A New Model for Exoplanet Atmospheric Loss

Scientists have developed a new model, called Wind-AE, to calculate the rate at which exoplanet atmospheres lose mass through photoevaporation. Building upon previous simulations, the team incorporated the effects of multiple wavelengths of extreme ultraviolet and X-ray radiation, as well as the presence of metals in the planetary atmospheres, to refine calculations of mass loss. The model demonstrates that including a broader range of radiation wavelengths and metal content affects the temperature, speed, and composition of the escaping gas. The researchers found that for many hot Jupiters, current methods for estimating mass loss are reasonably accurate, but for smaller planets with lower gravity, these methods can significantly underestimate the rate of atmospheric escape.

Wind-AE’s speed and flexibility allow for broad studies of how factors like stellar flux, planet size, orbital distance, and atmospheric composition influence photoevaporation. By closely reproducing the results of a more complex model in a fraction of the time, this work demonstrates a significant advancement in computational efficiency. The team acknowledges that simplifying the lower atmosphere and molecular layers may introduce some uncertainty, particularly for smaller planets, and future work will focus on incorporating more detailed atmospheric modeling and exploring a wider range of planetary conditions, leveraging the model’s open-source nature and versatile Python interface.

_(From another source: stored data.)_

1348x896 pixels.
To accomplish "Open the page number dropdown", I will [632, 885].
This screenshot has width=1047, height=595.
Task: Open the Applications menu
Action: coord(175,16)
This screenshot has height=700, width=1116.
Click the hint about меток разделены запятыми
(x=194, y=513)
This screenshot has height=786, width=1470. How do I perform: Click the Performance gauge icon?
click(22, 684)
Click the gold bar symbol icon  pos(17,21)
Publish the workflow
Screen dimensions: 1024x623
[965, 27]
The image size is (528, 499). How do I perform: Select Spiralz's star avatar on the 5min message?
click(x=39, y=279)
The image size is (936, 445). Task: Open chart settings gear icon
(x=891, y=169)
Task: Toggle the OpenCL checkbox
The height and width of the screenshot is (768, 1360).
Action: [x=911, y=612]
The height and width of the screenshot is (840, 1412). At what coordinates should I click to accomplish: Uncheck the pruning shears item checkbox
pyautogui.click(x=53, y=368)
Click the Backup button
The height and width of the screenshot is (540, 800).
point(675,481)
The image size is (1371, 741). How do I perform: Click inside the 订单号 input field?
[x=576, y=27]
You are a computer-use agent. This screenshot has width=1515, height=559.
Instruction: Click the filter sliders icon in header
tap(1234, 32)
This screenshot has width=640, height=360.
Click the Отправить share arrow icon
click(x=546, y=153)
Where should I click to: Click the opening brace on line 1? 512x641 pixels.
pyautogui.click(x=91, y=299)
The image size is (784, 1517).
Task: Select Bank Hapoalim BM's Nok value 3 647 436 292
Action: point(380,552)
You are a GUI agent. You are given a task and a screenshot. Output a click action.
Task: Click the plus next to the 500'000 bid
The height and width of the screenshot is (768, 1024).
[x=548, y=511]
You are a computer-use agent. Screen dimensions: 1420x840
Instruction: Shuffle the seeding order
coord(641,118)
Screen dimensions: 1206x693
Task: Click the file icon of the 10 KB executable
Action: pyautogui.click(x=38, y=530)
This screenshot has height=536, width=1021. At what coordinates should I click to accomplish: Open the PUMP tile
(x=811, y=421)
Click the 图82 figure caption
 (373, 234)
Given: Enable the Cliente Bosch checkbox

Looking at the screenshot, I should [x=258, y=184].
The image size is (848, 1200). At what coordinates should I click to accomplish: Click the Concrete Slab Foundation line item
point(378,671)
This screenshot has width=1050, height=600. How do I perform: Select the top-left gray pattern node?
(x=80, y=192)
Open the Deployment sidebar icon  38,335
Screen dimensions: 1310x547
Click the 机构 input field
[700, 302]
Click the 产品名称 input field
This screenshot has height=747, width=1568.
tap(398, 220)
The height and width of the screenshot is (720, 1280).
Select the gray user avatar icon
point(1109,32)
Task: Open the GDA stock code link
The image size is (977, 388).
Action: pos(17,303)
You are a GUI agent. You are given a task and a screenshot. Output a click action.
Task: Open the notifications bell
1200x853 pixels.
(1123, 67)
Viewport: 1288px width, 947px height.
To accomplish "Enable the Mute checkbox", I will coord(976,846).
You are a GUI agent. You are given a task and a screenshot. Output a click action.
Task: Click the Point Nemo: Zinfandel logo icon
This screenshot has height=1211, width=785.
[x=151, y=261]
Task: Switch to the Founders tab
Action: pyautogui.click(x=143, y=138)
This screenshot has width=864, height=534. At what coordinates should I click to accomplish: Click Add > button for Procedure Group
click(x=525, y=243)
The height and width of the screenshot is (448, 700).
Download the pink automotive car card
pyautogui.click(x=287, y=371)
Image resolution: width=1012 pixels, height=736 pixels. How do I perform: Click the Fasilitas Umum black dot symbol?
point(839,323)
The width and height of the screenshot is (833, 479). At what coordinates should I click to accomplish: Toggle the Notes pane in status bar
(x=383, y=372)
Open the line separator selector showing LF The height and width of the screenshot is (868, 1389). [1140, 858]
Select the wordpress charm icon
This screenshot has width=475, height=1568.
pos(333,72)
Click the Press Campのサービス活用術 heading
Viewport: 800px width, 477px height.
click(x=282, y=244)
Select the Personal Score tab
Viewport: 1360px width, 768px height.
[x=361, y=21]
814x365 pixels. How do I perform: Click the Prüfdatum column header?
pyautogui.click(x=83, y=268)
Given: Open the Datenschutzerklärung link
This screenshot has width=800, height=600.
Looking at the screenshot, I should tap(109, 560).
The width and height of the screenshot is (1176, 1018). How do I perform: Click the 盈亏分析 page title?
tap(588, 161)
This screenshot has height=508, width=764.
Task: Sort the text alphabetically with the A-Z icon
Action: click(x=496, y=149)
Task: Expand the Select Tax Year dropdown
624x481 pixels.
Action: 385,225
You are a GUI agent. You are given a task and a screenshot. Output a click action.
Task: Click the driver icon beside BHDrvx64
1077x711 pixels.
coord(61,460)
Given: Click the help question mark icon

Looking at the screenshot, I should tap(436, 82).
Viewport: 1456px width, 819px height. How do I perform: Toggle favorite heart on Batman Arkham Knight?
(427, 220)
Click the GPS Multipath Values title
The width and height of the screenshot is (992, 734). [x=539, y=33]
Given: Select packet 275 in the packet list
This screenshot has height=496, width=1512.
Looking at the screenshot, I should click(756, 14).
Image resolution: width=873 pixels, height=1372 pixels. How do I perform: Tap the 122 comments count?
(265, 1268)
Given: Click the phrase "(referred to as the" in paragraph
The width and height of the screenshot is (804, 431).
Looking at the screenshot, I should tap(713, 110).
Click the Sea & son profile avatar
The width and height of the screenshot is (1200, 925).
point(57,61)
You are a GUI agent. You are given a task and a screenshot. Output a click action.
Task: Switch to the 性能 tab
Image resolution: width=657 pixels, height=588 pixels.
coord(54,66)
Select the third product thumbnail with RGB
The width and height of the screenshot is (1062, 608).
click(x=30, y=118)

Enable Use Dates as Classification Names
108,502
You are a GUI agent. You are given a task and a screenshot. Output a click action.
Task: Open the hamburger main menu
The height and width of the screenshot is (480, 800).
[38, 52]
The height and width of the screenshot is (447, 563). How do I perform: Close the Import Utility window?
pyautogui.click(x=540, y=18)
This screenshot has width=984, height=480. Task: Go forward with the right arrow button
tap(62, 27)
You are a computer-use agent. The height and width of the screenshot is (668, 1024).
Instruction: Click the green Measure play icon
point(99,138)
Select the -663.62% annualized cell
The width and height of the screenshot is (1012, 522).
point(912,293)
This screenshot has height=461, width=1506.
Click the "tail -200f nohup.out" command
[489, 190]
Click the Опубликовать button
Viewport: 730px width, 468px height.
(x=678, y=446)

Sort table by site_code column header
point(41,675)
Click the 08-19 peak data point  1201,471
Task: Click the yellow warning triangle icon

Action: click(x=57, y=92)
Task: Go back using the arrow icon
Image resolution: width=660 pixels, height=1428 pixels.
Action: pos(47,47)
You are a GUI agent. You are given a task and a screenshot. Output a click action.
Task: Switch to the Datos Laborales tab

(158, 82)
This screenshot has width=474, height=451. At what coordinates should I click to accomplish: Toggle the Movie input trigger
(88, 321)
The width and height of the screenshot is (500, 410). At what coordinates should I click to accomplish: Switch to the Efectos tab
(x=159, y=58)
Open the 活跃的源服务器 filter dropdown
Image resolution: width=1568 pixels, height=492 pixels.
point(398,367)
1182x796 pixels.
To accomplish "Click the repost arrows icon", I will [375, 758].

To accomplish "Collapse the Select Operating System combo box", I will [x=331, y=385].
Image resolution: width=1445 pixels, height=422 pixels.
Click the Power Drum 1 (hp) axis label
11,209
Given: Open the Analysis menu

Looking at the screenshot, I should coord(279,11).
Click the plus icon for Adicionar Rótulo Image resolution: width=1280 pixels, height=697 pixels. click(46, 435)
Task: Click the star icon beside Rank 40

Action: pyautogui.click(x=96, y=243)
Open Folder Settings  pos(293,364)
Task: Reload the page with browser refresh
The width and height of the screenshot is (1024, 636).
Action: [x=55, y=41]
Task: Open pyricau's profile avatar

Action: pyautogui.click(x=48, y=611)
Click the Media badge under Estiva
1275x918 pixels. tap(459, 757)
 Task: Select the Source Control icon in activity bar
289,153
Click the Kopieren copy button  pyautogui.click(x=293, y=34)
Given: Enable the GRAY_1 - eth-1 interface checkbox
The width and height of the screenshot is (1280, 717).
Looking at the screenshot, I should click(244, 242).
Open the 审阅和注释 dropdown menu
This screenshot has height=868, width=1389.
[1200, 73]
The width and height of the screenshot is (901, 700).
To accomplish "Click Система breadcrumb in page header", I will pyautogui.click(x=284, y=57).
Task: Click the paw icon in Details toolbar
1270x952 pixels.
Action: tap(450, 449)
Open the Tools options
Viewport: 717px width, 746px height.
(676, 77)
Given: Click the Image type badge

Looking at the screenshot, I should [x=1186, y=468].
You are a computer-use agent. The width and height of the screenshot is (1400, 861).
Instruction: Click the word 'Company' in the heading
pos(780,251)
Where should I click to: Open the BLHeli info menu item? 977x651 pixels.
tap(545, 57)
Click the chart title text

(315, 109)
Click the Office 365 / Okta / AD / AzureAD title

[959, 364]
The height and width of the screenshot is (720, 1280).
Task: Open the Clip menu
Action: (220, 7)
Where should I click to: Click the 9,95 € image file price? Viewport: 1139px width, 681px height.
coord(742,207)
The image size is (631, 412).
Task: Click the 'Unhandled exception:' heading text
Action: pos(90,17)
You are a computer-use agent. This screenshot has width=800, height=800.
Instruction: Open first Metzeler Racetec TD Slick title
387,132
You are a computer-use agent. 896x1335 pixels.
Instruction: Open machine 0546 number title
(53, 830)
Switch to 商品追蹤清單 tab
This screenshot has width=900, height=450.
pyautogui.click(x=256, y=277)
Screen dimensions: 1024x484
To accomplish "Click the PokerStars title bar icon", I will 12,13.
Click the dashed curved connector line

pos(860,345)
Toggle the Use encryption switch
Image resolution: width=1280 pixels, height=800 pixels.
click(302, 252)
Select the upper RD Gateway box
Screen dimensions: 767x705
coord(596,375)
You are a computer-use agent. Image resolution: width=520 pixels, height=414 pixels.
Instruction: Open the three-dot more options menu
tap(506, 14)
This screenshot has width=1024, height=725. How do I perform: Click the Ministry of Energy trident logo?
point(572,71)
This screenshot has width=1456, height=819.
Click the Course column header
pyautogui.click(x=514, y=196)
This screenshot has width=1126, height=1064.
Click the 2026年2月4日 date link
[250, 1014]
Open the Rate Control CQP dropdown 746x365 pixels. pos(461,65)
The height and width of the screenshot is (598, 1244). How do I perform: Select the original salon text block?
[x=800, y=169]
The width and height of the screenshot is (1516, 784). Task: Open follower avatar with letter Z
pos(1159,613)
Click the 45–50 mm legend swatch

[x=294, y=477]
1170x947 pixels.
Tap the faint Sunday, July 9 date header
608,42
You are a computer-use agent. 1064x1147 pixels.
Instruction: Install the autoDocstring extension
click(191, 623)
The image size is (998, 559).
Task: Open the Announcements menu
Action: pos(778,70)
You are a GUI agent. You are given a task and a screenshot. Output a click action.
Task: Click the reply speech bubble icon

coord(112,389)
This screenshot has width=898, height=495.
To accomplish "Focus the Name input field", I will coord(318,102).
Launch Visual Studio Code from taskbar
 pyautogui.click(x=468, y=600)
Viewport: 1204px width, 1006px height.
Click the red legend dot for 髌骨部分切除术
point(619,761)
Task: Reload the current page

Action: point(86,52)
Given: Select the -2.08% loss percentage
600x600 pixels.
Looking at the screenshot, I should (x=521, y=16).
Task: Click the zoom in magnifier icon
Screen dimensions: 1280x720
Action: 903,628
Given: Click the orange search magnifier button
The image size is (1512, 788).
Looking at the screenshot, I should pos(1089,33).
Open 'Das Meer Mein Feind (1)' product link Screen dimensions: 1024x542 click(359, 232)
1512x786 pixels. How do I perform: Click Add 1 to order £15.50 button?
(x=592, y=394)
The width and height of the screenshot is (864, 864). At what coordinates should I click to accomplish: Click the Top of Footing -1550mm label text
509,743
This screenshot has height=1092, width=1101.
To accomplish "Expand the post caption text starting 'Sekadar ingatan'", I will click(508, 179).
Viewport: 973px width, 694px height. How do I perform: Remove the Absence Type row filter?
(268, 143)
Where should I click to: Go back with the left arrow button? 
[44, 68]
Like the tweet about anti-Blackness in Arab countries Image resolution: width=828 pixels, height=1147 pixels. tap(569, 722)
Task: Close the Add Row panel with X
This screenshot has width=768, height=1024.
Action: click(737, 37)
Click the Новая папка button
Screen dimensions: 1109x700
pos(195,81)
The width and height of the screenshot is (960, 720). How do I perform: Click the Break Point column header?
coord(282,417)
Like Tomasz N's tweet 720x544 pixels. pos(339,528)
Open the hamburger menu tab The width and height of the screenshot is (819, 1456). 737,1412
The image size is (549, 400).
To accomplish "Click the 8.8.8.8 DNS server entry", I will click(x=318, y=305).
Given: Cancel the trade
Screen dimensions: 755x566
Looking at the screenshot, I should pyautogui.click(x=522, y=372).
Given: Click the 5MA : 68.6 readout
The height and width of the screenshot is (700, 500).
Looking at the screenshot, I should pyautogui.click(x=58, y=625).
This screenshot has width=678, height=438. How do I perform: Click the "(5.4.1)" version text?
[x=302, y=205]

Improving Accuracy and Efficiency in Photoevaporation Modeling

This research presents a new model for calculating the rate at which exoplanet atmospheres lose mass through photoevaporation. The model builds upon previous simulations by incorporating the effects of multiple wavelengths of extreme ultraviolet and X-ray radiation, as well as the presence of metals in the planetary atmospheres. This refinement allows for more accurate calculations of mass loss and a better understanding of the complex physics driving atmospheric escape. The team’s work demonstrates that current methods for estimating mass loss are reasonably accurate for many hot Jupiters. However, for smaller planets with lower gravity, these methods can significantly underestimate the rate of atmospheric escape. The new model’s speed and efficiency allow researchers to study a wider range of planetary conditions and explore how factors like stellar flux, planet size, and atmospheric composition influence photoevaporation. The team acknowledges that simplifying the lower atmosphere and molecular layers may introduce some uncertainty, particularly for smaller planets, and future work will focus on incorporating more detailed atmospheric modeling.